Design, Synthesis, and Preclinical Efficacy of Novel Nonretinoid Antagonists of Retinol-Binding Protein 4 in the Mouse Model of Hepatic Steatosis
Cioffi, Christopher L.,Racz, Boglarka,Varadi, Andras,Freeman, Emily E.,Conlon, Michael P.,Chen, Ping,Zhu, Lei,Kitchen, Douglas B.,Barnes, Keith D.,Martin, William H.,Pearson, Paul G.,Johnson, Graham,Blaner, William S.,Petrukhin, Konstantin
, p. 5470 - 5500 (2019/06/07)
Retinol-binding protein 4 (RBP4) serves as a transporter for all-trans-retinol (1) in the blood, and it has been proposed to act as an adipokine. Elevated plasma levels of the protein have been linked to diabetes, obesity, cardiovascular diseases, and nonalcoholic fatty liver disease (NAFLD). Recently, adipocyte-specific overexpression of RBP4 was reported to cause hepatic steatosis in mice. We previously identified an orally bioavailable RBP4 antagonist that significantly lowered RBP4 serum levels in Abca4-/- knockout mice with concomitant normalization of complement system protein expression and reduction of bisretinoid formation within the retinal pigment epithelium.

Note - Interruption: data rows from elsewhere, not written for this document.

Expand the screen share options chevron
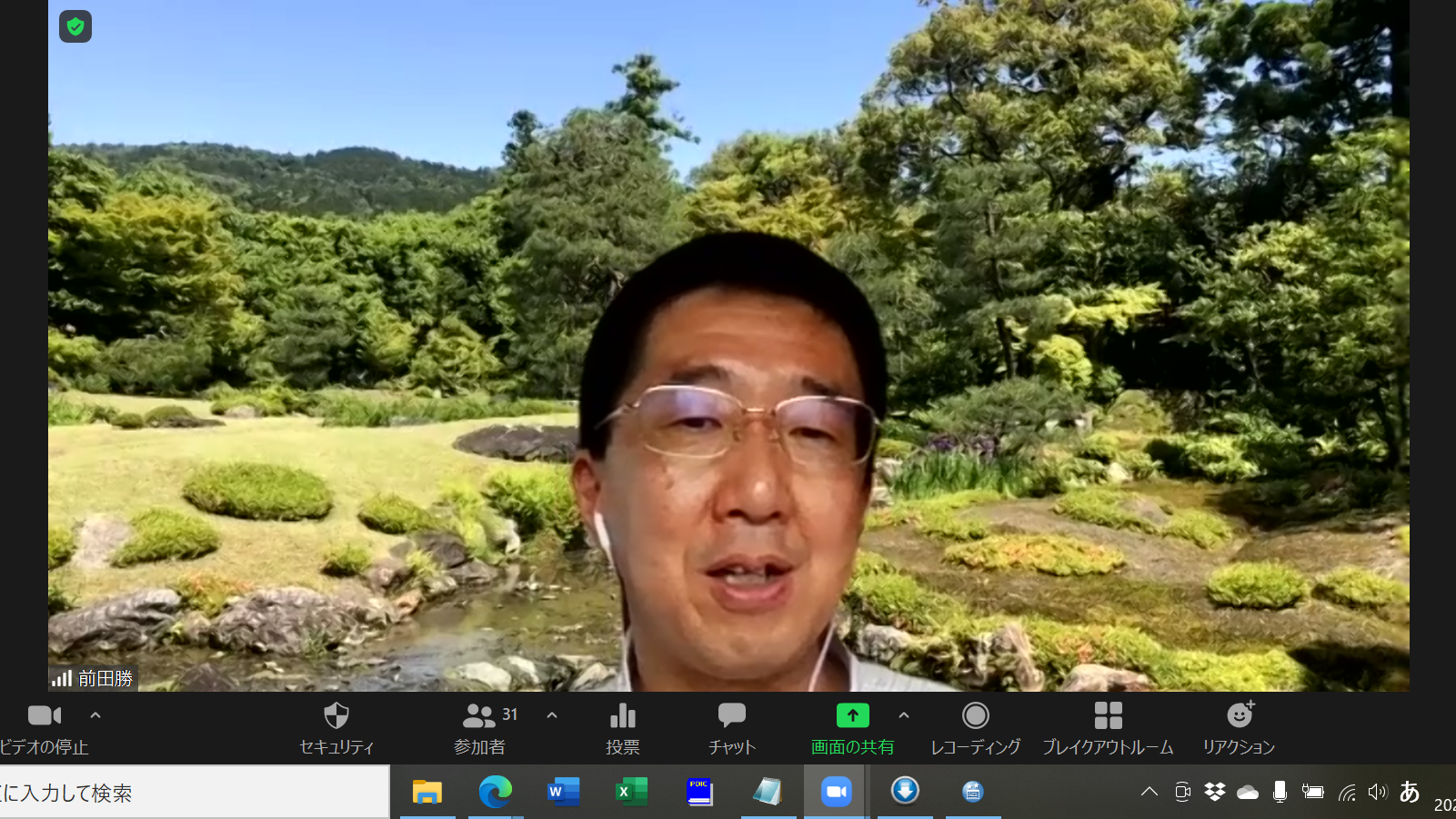Image resolution: width=1456 pixels, height=819 pixels. [904, 716]
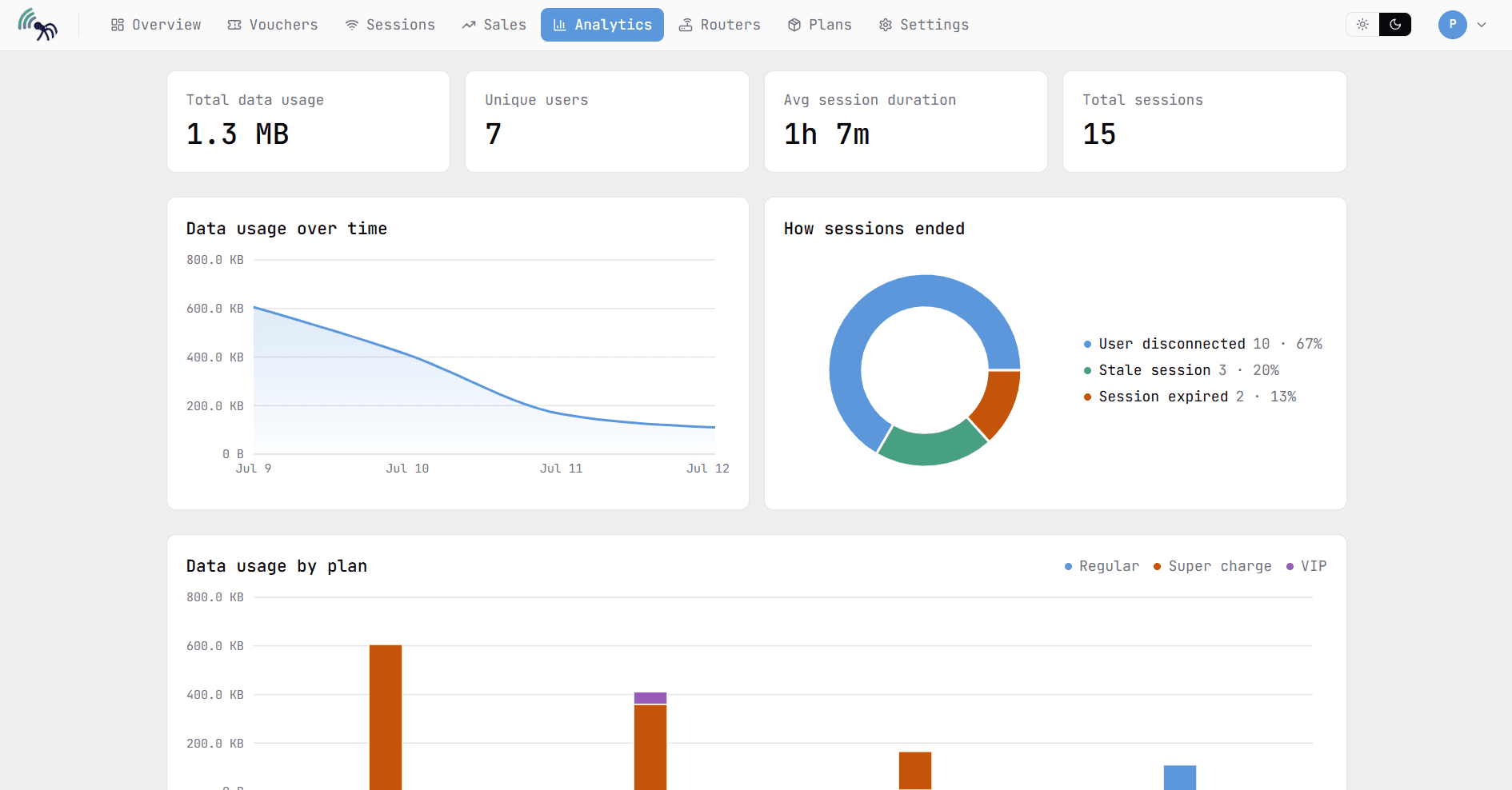The width and height of the screenshot is (1512, 790).
Task: Click the purple VIP legend color dot
Action: tap(1290, 567)
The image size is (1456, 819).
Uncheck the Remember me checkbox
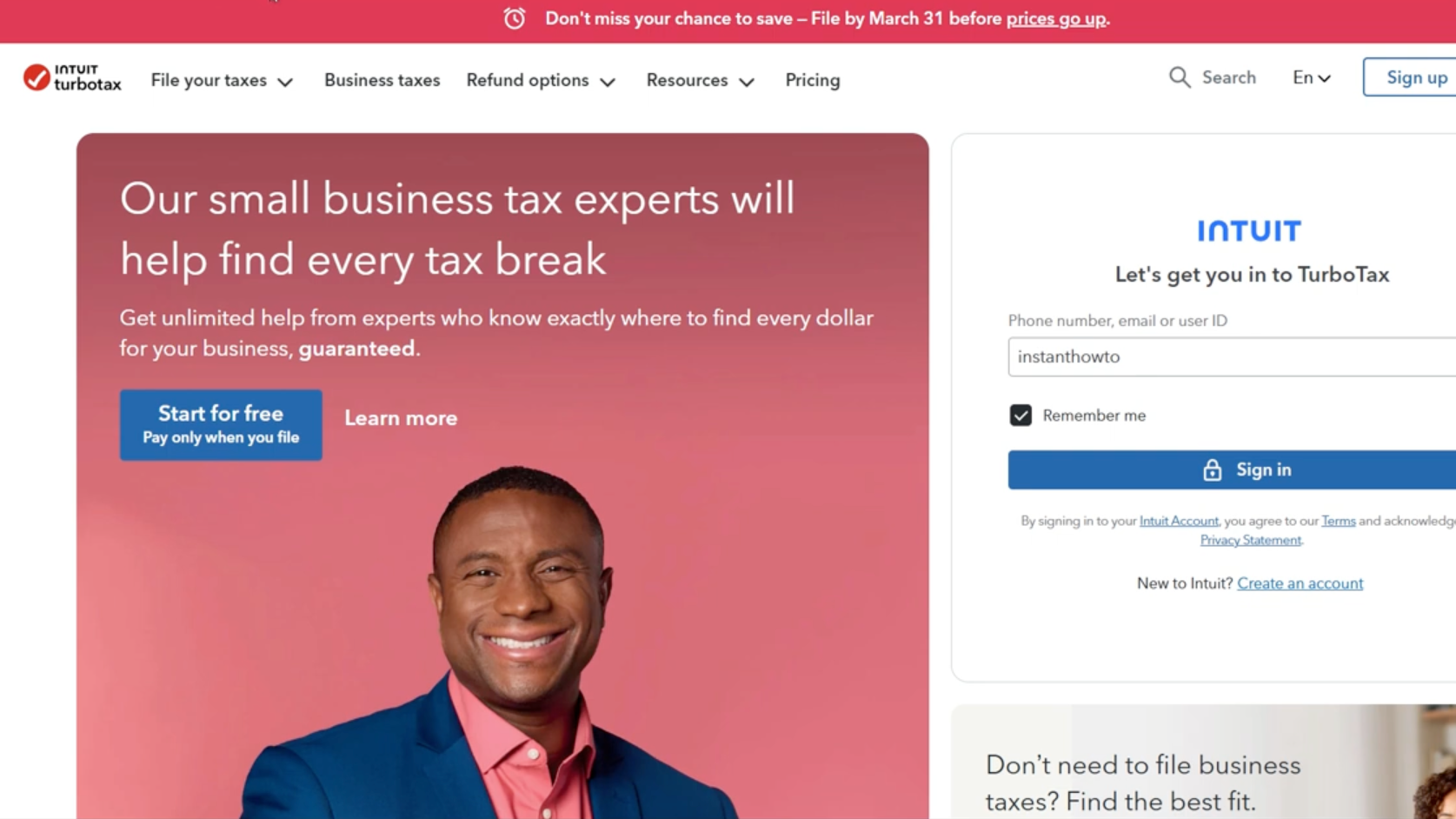(x=1021, y=416)
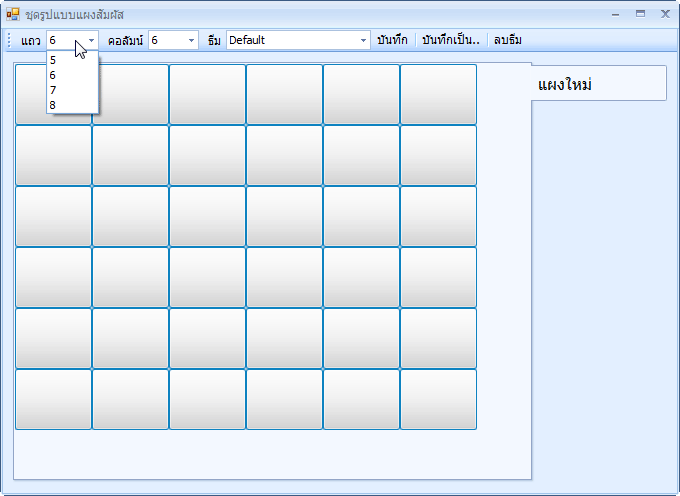Maximize the window

[x=640, y=14]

We describe herein the discovery of novel RBP4 antagonists 48 and 59, which reduce serum RBP4 levels by >80% in mice upon acute oral dosing. Furthermore, 59 demonstrated efficacy in the transgenic adi-hRBP4 murine model of hepatic steatosis, suggesting that RBP4 antagonists may also have therapeutic utility for the treatment of NAFLD.